Sunday, April 20, 2014

The Future of Books (or Lack Thereof)

The publishing company McSweeney's operates a daily humor website called Timothy McSweeney's Internet Tendency. In 2011, the site posted an article by James Warner entitled "The Future of Books." This is not the reading we had for class this week, but instead, it is a delightfully satirical piece chronicling the future evolution of books. It is presented as a timeline stretching between 2020 and 2080. Each decade has a short paragraph describing new trends in books and publishing that appeared at that time. The author pokes fun at e-books, social media, crowd-sourcing, wikis, and many other topics we have discussed throughout the semester. One of my favorite entries in the article is for the year 2040:

2040: Authors Will Become Like Tamagotchi.

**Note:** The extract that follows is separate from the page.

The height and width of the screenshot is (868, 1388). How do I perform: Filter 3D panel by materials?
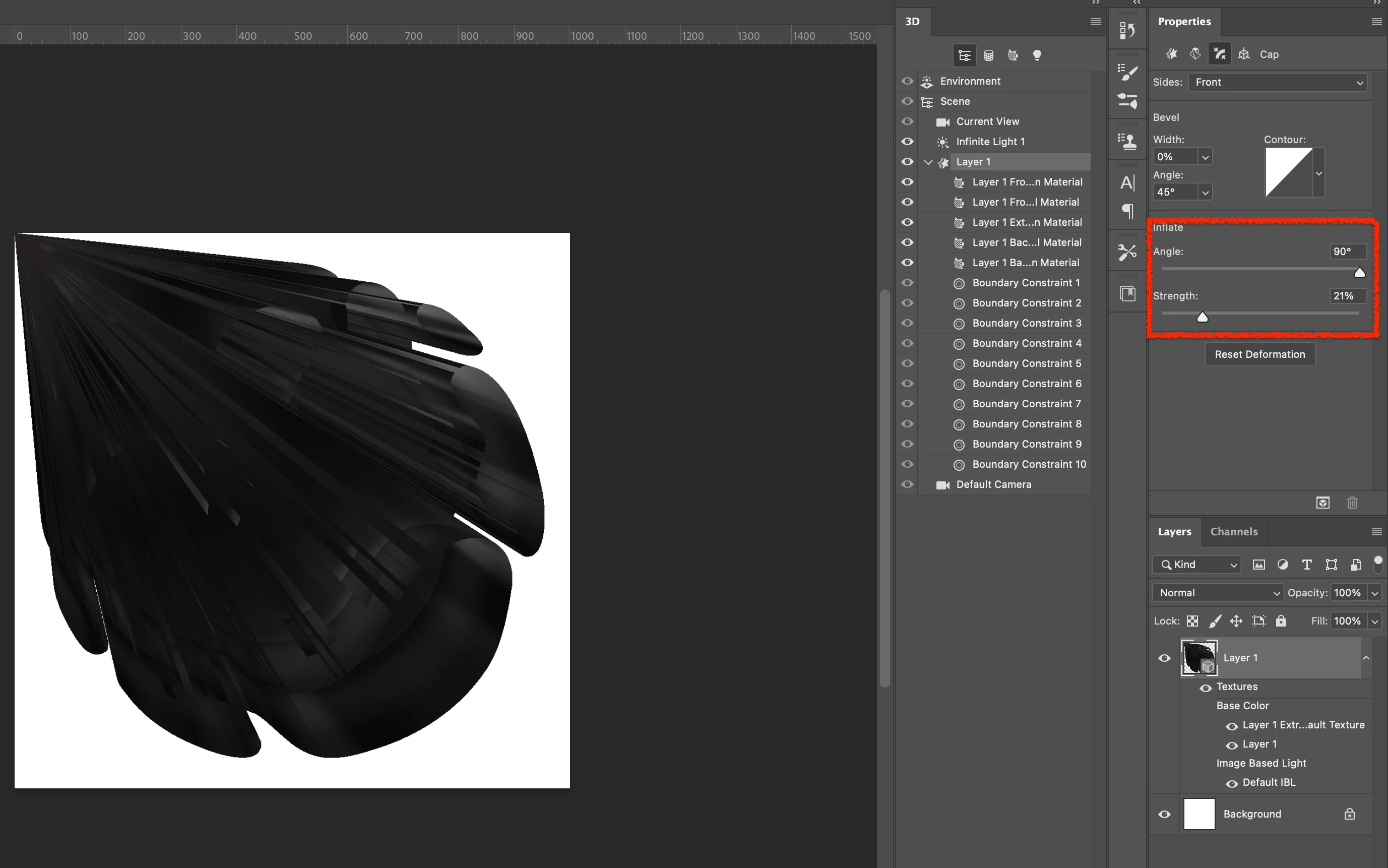click(1013, 55)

Having determined that what readers want is a “sense of connection,” publishers will organize adopt-an-author promotions, repackaging writers along the lines of Webkinz and other imaginary pets. “Feeding” your favorite authors by buying their books will make their online avatars grow less pale and grouchy. If they starve to death on your watch you will lose social networking points. Book clubs will cultivate with their favorite writers the warm, fuzzy, organic bond a trainer develops with his or her Pokémon, a process that will culminate in staged fights-to-the-death between your author and the author sponsored by another book club. These fights will occur offline, since there will be one or two bookstores left and something has to happen there.
Other trends of the future to look forward to include when we become cyborgs in 2070 with brain-computer interfaces that cause us to experience stories as sustained hallucinations, or when we decipher dolphin oral literature in 2080 and discover it is inexplicably all about vampires. This was a short, fun article to read, and it provided a humorous counterpoint to the more serious readings for this week.

  • Warner, James. "The Future of Books." Timothy McSweeney's Internet Tendency 24 Mar. 2011: n. pag.